Definition
In the primary/supporting method of attitude instrument flying, the instrument that provides the most direct and accurate indication of bank in a given flight condition. In straight-and-level flight, the heading indicator is the primary instrument for bank, because any change in bank will produce a change in heading.
Plain English
The one instrument you watch most closely to keep the wings level. In straight-and-level flight, that's the heading indicator -- if the heading starts drifting, you know a wing has dropped.
Context Anchor
Seen in instrument scan discussions, especially when learning which flight instrument to trust most for pitch, bank, and power during straight-and-level flight.
Derivation
"Primary" comes from the Latin primus, meaning "first" -- the first instrument you reference for that piece of information.

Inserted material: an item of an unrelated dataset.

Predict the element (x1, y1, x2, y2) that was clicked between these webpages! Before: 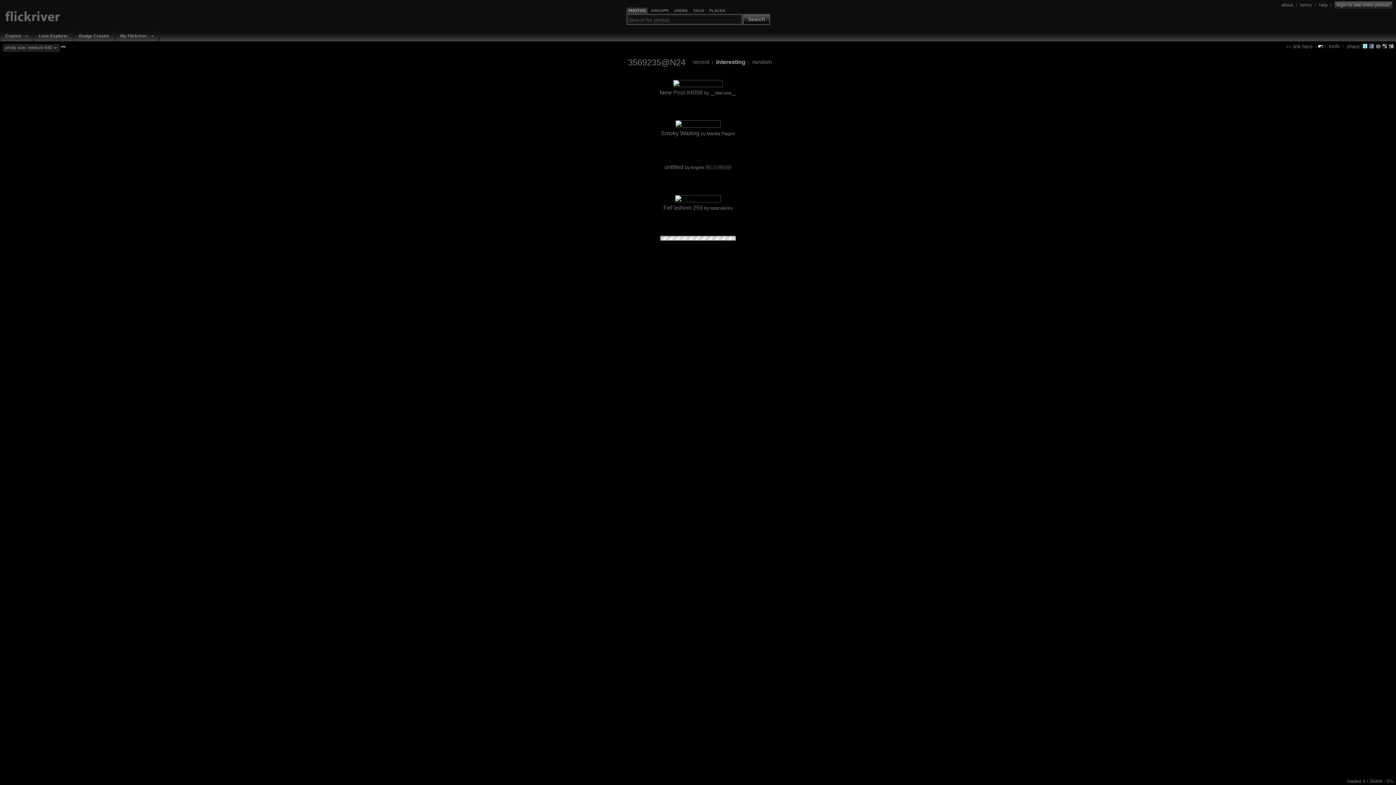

It does not mean the only instrument, just the leading one for that specific control input.
Why Pilots Care
Correct bank control keeps the aircraft on the assigned heading and prevents unintentional turns that could lead to navigation errors or loss of situational awareness.
Intuition Check
Do not read “primary” as “the only instrument that matters.” It means the main reference for that job. Do not read “bank” as anything financial; here it means the airplane’s sideways tilt.
Example Sentence 1
While holding straight-and-level flight on instruments, the student kept returning to the heading indicator as the primary for bank.
Example Sentence 2
When the heading indicator begins to drift, the pilot applies aileron to level the wings while still referencing the heading indicator as primary for bank.